→ **Zu erledigende Aufgaben**:
A - Prüfe anhand des Textes „Alles hängt mit allem zusammen“, ob die folgenden Aussagen zutreffen. Beantworte jede mit Ja oder Nein und zitiere wörtlich die entscheidende Stelle. (i) Die sinngemäß wiedergegebene Zeitungsmeldung wurde am 26.08.2020 gelesen. (ii) Die Fichten werden im Text als Tiefwurzler bezeichnet. (iii) Nach der ins Gegenteil gedrehten Aussage sind die Bauern Opfer des Klimawandels.
B - Führe den Text „Alles hängt mit allem zusammen“ im Anschluss an seinen letzten Satz weiter.

→ **Bereitgestellter Text**:
Alles hängt mit allem zusammen

01. September 2020

„Alles hängt mit allem zusammen“.

(Alexander von Humboldt)

 „Das Meer braucht unsere Hilfe“, „Wir müssen das Klima retten“, „Der deutsche Wald stirbt“, „Das Artensterben schreitet voran“ – solche und ähnliche Überschriften lesen wir Tag für Tag. Schreckt uns das überhaupt noch auf oder gehören diese Überschriften mittlerweile zur Normalität? Oder sind diese Überschriften vielleicht sogar mit Vorsicht zu genießen? Gibt es Kausalitäten  und / oder Korrelationen?

Land- und Forstwirtschaft

 Am 26.08.2020 las ich in einer Zeitung sinngemäß: „Sinkende Erlöse, immer neue EU-Vorschriften und Dürreperioden erschweren den Landwirten die Arbeit. Darüber hinaus bringt die Corona-Krise zusätzliche Herausforderungen.“ Ähnliche Artikel werden auch für die Forstwirtschaft verfasst, beispielsweise: „Der Borkenkäfer hat ein leichtes Spiel. Die befallenen Fichten sind als „Flachwurzler“ ohnehin schon schwach. Der Klimawandel besorgt den Rest.“ Sind solche und ähnliche Aussagen überhaupt wahr, oder ist es eher umgekehrt?

Ich drehe die Aussagen nun ins Gegenteil. Die Landwirtschaft hat mit ihren Monokulturen und der intensiven Bearbeitung des Bodens dafür gesorgt, dass der humushaltige Boden verschwindet. Wir benötigen aber Humusböden als CO2-Speicher. Da die Landwirtschaft diesen Boden nicht mehr ausreichend „produziert“, brauchen sich die Bauern nicht zu wundern, wenn zunehmend Dürren entstehen. Sie sind demzufolge nicht Opfer des Klimawandels, sondern die Verursacher.

→ **Bereitgestelltes Material**:

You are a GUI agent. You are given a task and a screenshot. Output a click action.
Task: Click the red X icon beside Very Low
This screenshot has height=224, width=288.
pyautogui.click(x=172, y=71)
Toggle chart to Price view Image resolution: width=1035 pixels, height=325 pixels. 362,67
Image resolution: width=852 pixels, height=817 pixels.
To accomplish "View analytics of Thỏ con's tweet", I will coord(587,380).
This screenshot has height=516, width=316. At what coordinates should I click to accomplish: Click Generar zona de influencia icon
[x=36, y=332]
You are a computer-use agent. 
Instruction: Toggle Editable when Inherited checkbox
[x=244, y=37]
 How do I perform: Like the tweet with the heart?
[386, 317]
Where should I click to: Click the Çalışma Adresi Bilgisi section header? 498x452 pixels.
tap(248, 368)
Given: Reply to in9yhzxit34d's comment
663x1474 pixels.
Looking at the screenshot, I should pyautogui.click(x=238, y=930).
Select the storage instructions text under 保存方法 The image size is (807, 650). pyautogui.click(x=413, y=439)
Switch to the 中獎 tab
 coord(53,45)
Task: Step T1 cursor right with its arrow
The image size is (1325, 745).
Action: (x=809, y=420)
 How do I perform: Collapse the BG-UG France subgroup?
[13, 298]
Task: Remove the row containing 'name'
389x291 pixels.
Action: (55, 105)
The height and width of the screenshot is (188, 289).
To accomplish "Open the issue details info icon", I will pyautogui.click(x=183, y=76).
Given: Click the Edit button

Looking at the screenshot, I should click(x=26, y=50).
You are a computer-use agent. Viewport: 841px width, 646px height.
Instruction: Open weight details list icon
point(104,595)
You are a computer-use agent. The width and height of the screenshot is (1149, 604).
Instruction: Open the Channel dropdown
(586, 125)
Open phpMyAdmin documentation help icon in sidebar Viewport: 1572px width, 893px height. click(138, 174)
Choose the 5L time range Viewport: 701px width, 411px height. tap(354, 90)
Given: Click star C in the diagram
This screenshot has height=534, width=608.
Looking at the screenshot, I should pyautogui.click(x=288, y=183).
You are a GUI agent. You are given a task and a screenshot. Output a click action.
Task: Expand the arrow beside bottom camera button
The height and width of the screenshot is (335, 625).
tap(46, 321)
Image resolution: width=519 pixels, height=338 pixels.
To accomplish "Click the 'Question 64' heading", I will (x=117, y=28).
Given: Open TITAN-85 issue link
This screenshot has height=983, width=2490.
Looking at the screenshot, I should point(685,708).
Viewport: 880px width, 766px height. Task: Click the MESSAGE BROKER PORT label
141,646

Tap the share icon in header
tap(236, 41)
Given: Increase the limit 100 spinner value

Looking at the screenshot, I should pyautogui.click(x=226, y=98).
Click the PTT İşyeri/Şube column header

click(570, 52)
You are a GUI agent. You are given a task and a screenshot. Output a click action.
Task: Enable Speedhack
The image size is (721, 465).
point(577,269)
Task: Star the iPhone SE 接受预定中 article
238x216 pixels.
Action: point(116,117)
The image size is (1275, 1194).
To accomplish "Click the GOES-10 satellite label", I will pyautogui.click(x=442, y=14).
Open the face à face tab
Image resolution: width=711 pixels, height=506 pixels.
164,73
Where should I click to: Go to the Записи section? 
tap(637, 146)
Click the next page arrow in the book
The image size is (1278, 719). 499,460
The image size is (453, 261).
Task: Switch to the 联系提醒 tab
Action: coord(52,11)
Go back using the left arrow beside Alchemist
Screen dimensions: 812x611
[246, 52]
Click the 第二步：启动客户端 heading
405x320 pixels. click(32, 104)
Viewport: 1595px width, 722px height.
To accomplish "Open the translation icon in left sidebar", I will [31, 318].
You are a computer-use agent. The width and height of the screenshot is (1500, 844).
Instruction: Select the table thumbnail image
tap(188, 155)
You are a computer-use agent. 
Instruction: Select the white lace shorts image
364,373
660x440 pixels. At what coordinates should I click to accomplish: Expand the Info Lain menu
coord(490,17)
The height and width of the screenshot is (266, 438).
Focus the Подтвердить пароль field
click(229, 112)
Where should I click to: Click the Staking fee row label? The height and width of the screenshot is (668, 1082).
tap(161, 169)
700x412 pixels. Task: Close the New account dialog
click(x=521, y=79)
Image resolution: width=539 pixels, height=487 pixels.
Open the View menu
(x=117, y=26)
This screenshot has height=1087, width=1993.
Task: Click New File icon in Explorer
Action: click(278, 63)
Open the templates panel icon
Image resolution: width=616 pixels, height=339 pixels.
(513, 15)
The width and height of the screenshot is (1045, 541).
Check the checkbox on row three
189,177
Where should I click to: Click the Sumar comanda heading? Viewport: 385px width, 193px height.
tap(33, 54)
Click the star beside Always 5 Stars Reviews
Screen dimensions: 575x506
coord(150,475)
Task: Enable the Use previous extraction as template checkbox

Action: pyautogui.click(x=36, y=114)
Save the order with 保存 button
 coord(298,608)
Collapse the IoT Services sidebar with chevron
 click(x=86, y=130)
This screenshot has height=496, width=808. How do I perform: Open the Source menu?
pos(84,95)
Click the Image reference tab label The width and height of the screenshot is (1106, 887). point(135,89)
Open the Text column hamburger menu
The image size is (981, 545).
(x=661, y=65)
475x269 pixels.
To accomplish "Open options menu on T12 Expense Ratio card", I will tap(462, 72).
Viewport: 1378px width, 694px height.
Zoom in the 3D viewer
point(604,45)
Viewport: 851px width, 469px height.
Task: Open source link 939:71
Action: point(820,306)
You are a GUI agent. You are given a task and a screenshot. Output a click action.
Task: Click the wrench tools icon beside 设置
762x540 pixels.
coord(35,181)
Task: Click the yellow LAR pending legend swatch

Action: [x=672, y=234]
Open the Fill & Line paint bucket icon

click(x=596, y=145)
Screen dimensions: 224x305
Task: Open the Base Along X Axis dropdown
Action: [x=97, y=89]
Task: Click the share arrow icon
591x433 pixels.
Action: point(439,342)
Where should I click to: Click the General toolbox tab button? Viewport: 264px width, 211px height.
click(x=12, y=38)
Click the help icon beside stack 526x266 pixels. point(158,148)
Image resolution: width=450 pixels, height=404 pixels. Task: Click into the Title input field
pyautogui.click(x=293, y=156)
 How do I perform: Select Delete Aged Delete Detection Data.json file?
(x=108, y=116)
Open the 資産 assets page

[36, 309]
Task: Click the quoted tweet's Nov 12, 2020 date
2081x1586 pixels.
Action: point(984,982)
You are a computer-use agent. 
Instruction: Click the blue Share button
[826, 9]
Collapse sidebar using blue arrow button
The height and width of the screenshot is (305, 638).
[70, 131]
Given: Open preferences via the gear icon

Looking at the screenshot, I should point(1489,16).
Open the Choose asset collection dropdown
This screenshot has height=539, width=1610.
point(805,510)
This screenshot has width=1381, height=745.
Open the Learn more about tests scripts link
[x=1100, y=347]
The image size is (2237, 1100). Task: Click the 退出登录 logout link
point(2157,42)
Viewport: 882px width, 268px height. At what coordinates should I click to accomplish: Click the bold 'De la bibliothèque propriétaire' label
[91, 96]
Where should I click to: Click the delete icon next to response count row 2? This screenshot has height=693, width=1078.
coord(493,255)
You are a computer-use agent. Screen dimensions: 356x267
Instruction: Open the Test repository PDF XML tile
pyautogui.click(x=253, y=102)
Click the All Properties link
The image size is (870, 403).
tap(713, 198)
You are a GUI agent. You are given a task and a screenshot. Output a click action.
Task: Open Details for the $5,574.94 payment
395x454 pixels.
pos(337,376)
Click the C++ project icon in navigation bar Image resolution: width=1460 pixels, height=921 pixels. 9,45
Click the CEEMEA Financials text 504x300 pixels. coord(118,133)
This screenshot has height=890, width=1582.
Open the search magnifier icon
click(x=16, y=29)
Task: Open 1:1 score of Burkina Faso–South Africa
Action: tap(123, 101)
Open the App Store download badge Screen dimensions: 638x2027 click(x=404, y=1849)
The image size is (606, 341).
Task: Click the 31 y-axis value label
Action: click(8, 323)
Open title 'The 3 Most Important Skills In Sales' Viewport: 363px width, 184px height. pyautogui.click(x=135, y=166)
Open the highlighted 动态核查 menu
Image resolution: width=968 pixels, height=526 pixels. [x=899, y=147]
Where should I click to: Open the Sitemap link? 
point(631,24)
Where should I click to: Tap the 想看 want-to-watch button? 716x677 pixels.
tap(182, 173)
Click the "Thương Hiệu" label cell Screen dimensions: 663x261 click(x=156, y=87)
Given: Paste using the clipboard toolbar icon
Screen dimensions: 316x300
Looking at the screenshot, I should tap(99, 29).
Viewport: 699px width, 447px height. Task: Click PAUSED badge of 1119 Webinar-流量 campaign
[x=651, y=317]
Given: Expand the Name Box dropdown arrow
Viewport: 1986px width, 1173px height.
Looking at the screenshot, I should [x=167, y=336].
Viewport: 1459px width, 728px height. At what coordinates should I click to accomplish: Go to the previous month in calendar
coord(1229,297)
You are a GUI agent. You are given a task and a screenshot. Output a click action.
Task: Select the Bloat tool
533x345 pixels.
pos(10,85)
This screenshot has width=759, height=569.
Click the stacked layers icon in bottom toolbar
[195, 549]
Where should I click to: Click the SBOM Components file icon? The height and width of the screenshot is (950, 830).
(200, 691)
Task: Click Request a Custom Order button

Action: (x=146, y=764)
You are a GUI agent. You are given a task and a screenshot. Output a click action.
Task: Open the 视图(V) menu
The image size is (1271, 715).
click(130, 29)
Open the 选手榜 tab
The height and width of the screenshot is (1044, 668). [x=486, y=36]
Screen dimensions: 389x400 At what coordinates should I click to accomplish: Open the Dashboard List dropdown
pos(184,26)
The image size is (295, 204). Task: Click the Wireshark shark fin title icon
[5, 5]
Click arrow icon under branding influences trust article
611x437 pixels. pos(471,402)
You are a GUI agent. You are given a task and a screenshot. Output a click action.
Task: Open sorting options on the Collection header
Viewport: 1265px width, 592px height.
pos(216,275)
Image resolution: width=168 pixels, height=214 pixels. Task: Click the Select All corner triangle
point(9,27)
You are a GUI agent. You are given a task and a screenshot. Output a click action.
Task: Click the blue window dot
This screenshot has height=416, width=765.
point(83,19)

→ **Lösungen**:
A -
(i) Ja: „Am 26.08.2020 las ich in einer Zeitung sinngemäß“
(ii) Nein: „Die befallenen Fichten sind als „Flachwurzler“ ohnehin schon schwach.“
(iii) Nein: „Sie sind demzufolge nicht Opfer des Klimawandels, sondern die Verursacher.“

B -
Die gleiche Argumentation könnte ich auch für die Forstwirtschaft anführen. Die Forstwirtschaft hat mit ihren Fichtenkulturen dafür gesorgt, dass der Wald zu einem Hochleistungsindustriebetrieb mutiert ist. Die Wälder sind eher Plantagen und die Bäume werden nicht nach ökologisch sinnvollen Aspekten gepflanzt, sondern die ökonomischen Ausbeutungsinteressen stehen im Vordergrund. Die deutschen Wälder litten in den letzten drei Jahren unter Trockenheit und Hitzeperioden. Der Borkenkäfer konnte sich in den geschwächten Bäumen besonders schnell vermehren und dann zu großen Populationen anwachsen, die den Waldbestand gefährden. Nach Aussagen des Statistischen Bundesamtes, wurde im Jahr 2019 mit 32 Millionen Kubikmetern fast dreimal so viel Schadholz aufgrund von Insektenschäden eingeschlagen wie im Vorjahr mit 11 Millionen Kubikmetern. Im Jahr 2017 waren es nur 6 Millionen Kubikmeter. Aus diesen Aussagen kann geschlossen werden, dass die Forstwirtschaft den Klimawandel selbst verursacht hat. Die Kapazität der CO2-Speicherung ist gefährdet, wenn Bäume sterben. Auch die Forstwirte sind keine Opfer des Klimawandels, sondern die Täter.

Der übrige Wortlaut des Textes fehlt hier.